** start of Extracted records **
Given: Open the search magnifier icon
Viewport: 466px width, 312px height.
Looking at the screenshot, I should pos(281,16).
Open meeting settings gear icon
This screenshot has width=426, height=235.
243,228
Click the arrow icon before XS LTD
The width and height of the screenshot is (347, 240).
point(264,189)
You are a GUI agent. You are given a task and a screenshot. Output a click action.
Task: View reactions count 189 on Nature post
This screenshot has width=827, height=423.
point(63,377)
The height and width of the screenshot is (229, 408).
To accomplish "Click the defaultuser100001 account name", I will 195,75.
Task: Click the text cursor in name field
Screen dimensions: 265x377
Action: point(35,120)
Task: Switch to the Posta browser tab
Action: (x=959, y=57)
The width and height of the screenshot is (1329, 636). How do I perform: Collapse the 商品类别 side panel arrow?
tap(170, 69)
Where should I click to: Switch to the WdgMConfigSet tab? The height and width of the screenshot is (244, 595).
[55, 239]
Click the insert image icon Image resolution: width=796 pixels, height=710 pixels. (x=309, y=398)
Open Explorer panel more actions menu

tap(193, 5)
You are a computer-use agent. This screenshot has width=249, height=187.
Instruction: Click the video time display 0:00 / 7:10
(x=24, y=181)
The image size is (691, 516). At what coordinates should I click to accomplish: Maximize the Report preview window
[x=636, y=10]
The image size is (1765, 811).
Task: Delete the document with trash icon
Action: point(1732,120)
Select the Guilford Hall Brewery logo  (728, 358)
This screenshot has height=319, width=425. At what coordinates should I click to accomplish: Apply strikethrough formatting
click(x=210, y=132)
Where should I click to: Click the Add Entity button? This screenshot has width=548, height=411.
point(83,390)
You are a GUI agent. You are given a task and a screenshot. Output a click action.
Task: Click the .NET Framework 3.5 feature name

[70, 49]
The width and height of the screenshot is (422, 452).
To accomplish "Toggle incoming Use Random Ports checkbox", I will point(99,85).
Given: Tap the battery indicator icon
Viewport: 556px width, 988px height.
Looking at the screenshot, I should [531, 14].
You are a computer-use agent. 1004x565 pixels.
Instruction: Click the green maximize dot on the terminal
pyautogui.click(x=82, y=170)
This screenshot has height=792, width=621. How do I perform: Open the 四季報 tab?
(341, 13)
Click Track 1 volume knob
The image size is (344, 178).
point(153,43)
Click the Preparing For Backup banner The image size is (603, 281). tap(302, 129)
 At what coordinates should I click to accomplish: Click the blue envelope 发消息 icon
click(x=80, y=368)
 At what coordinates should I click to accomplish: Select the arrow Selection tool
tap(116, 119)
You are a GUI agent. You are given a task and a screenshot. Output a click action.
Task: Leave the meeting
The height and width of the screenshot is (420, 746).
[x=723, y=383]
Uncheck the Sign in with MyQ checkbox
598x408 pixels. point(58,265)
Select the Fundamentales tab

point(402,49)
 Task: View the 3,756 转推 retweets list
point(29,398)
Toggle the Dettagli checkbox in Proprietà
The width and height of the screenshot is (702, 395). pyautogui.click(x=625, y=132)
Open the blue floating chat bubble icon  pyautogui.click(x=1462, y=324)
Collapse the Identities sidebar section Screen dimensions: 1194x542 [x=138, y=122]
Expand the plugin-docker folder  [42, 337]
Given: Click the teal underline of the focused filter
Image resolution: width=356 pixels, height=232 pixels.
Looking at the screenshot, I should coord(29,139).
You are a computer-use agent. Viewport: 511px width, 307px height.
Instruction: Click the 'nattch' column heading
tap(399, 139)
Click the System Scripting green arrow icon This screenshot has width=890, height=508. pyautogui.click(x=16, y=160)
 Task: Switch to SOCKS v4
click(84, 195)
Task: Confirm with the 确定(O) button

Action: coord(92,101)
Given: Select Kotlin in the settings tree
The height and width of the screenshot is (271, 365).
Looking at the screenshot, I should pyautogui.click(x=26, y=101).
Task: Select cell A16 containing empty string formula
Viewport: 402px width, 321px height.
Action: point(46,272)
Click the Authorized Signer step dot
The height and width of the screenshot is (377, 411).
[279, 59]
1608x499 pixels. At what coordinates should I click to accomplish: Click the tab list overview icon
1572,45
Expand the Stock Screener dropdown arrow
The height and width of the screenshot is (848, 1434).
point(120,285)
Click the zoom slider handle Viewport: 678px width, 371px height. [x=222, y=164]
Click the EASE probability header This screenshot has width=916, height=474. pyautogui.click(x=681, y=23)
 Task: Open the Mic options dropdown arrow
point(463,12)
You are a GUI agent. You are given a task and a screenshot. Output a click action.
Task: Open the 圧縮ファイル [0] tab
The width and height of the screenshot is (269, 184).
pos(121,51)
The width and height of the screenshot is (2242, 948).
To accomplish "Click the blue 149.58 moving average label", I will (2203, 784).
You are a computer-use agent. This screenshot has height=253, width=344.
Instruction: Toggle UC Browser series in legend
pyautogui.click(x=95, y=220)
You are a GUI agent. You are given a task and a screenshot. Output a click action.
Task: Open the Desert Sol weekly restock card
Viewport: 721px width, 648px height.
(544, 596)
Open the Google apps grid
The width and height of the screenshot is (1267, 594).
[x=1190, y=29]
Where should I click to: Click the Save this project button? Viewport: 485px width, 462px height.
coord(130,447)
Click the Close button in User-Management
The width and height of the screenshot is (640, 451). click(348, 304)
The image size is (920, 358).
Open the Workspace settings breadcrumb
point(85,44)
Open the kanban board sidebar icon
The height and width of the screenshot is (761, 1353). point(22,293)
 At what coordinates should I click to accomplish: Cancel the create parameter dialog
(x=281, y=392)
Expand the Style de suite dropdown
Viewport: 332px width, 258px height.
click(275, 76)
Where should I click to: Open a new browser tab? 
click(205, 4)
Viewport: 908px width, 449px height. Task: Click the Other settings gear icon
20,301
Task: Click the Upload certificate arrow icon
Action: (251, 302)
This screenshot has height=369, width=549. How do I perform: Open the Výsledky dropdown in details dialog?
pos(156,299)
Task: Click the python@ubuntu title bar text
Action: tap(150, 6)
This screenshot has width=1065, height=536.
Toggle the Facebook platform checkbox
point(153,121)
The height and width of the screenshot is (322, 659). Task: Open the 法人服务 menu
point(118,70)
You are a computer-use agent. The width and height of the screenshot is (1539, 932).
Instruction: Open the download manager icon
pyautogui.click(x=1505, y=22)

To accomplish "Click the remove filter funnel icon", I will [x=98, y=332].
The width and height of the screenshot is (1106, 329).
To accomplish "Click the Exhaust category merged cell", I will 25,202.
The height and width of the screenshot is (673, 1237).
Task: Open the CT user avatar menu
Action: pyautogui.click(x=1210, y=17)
** end of Extracted records **
— Job —
Reproduce every line of the listing above word for word, with nothing changed or left out.

— Output for this exercise —
Given: Open the search magnifier icon
Viewport: 466px width, 312px height.
Looking at the screenshot, I should pos(281,16).
Open meeting settings gear icon
This screenshot has width=426, height=235.
243,228
Click the arrow icon before XS LTD
The width and height of the screenshot is (347, 240).
point(264,189)
You are a GUI agent. You are given a task and a screenshot. Output a click action.
Task: View reactions count 189 on Nature post
This screenshot has width=827, height=423.
point(63,377)
The height and width of the screenshot is (229, 408).
To accomplish "Click the defaultuser100001 account name", I will 195,75.
Task: Click the text cursor in name field
Screen dimensions: 265x377
Action: point(35,120)
Task: Switch to the Posta browser tab
Action: (x=959, y=57)
The width and height of the screenshot is (1329, 636). How do I perform: Collapse the 商品类别 side panel arrow?
tap(170, 69)
Where should I click to: Switch to the WdgMConfigSet tab? The height and width of the screenshot is (244, 595).
[55, 239]
Click the insert image icon Image resolution: width=796 pixels, height=710 pixels. (x=309, y=398)
Open Explorer panel more actions menu

tap(193, 5)
You are a computer-use agent. This screenshot has width=249, height=187.
Instruction: Click the video time display 0:00 / 7:10
(x=24, y=181)
The image size is (691, 516). At what coordinates should I click to accomplish: Maximize the Report preview window
[x=636, y=10]
The image size is (1765, 811).
Task: Delete the document with trash icon
Action: point(1732,120)
Select the Guilford Hall Brewery logo  (728, 358)
This screenshot has height=319, width=425. At what coordinates should I click to accomplish: Apply strikethrough formatting
click(x=210, y=132)
Where should I click to: Click the Add Entity button? This screenshot has width=548, height=411.
point(83,390)
You are a GUI agent. You are given a task and a screenshot. Output a click action.
Task: Click the .NET Framework 3.5 feature name

[70, 49]
The width and height of the screenshot is (422, 452).
To accomplish "Toggle incoming Use Random Ports checkbox", I will point(99,85).
Given: Tap the battery indicator icon
Viewport: 556px width, 988px height.
Looking at the screenshot, I should [531, 14].
You are a computer-use agent. 1004x565 pixels.
Instruction: Click the green maximize dot on the terminal
pyautogui.click(x=82, y=170)
This screenshot has height=792, width=621. How do I perform: Open the 四季報 tab?
(341, 13)
Click Track 1 volume knob
The image size is (344, 178).
point(153,43)
Click the Preparing For Backup banner The image size is (603, 281). tap(302, 129)
 At what coordinates should I click to accomplish: Click the blue envelope 发消息 icon
click(x=80, y=368)
 At what coordinates should I click to accomplish: Select the arrow Selection tool
tap(116, 119)
You are a GUI agent. You are given a task and a screenshot. Output a click action.
Task: Leave the meeting
The height and width of the screenshot is (420, 746).
[x=723, y=383]
Uncheck the Sign in with MyQ checkbox
598x408 pixels. point(58,265)
Select the Fundamentales tab

point(402,49)
 Task: View the 3,756 转推 retweets list
point(29,398)
Toggle the Dettagli checkbox in Proprietà
The width and height of the screenshot is (702, 395). pyautogui.click(x=625, y=132)
Open the blue floating chat bubble icon  pyautogui.click(x=1462, y=324)
Collapse the Identities sidebar section Screen dimensions: 1194x542 [x=138, y=122]
Expand the plugin-docker folder  [42, 337]
Given: Click the teal underline of the focused filter
Image resolution: width=356 pixels, height=232 pixels.
Looking at the screenshot, I should coord(29,139).
You are a computer-use agent. Viewport: 511px width, 307px height.
Instruction: Click the 'nattch' column heading
tap(399, 139)
Click the System Scripting green arrow icon This screenshot has width=890, height=508. pyautogui.click(x=16, y=160)
 Task: Switch to SOCKS v4
click(84, 195)
Task: Confirm with the 确定(O) button

Action: coord(92,101)
Given: Select Kotlin in the settings tree
The height and width of the screenshot is (271, 365).
Looking at the screenshot, I should pyautogui.click(x=26, y=101).
Task: Select cell A16 containing empty string formula
Viewport: 402px width, 321px height.
Action: point(46,272)
Click the Authorized Signer step dot
The height and width of the screenshot is (377, 411).
[279, 59]
1608x499 pixels. At what coordinates should I click to accomplish: Click the tab list overview icon
1572,45
Expand the Stock Screener dropdown arrow
The height and width of the screenshot is (848, 1434).
point(120,285)
Click the zoom slider handle Viewport: 678px width, 371px height. [x=222, y=164]
Click the EASE probability header This screenshot has width=916, height=474. pyautogui.click(x=681, y=23)
 Task: Open the Mic options dropdown arrow
point(463,12)
You are a GUI agent. You are given a task and a screenshot. Output a click action.
Task: Open the 圧縮ファイル [0] tab
The width and height of the screenshot is (269, 184).
pos(121,51)
The width and height of the screenshot is (2242, 948).
To accomplish "Click the blue 149.58 moving average label", I will (2203, 784).
You are a computer-use agent. This screenshot has height=253, width=344.
Instruction: Toggle UC Browser series in legend
pyautogui.click(x=95, y=220)
You are a GUI agent. You are given a task and a screenshot. Output a click action.
Task: Open the Desert Sol weekly restock card
Viewport: 721px width, 648px height.
(544, 596)
Open the Google apps grid
The width and height of the screenshot is (1267, 594).
[x=1190, y=29]
Where should I click to: Click the Save this project button? Viewport: 485px width, 462px height.
coord(130,447)
Click the Close button in User-Management
The width and height of the screenshot is (640, 451). click(348, 304)
The image size is (920, 358).
Open the Workspace settings breadcrumb
point(85,44)
Open the kanban board sidebar icon
The height and width of the screenshot is (761, 1353). point(22,293)
 At what coordinates should I click to accomplish: Cancel the create parameter dialog
(x=281, y=392)
Expand the Style de suite dropdown
Viewport: 332px width, 258px height.
click(275, 76)
Where should I click to: Open a new browser tab? 
click(205, 4)
Viewport: 908px width, 449px height. Task: Click the Other settings gear icon
20,301
Task: Click the Upload certificate arrow icon
Action: (251, 302)
This screenshot has height=369, width=549. How do I perform: Open the Výsledky dropdown in details dialog?
pos(156,299)
Task: Click the python@ubuntu title bar text
Action: tap(150, 6)
This screenshot has width=1065, height=536.
Toggle the Facebook platform checkbox
point(153,121)
The height and width of the screenshot is (322, 659). Task: Open the 法人服务 menu
point(118,70)
You are a computer-use agent. The width and height of the screenshot is (1539, 932).
Instruction: Open the download manager icon
pyautogui.click(x=1505, y=22)

To accomplish "Click the remove filter funnel icon", I will [x=98, y=332].
The width and height of the screenshot is (1106, 329).
To accomplish "Click the Exhaust category merged cell", I will 25,202.
The height and width of the screenshot is (673, 1237).
Task: Open the CT user avatar menu
Action: pyautogui.click(x=1210, y=17)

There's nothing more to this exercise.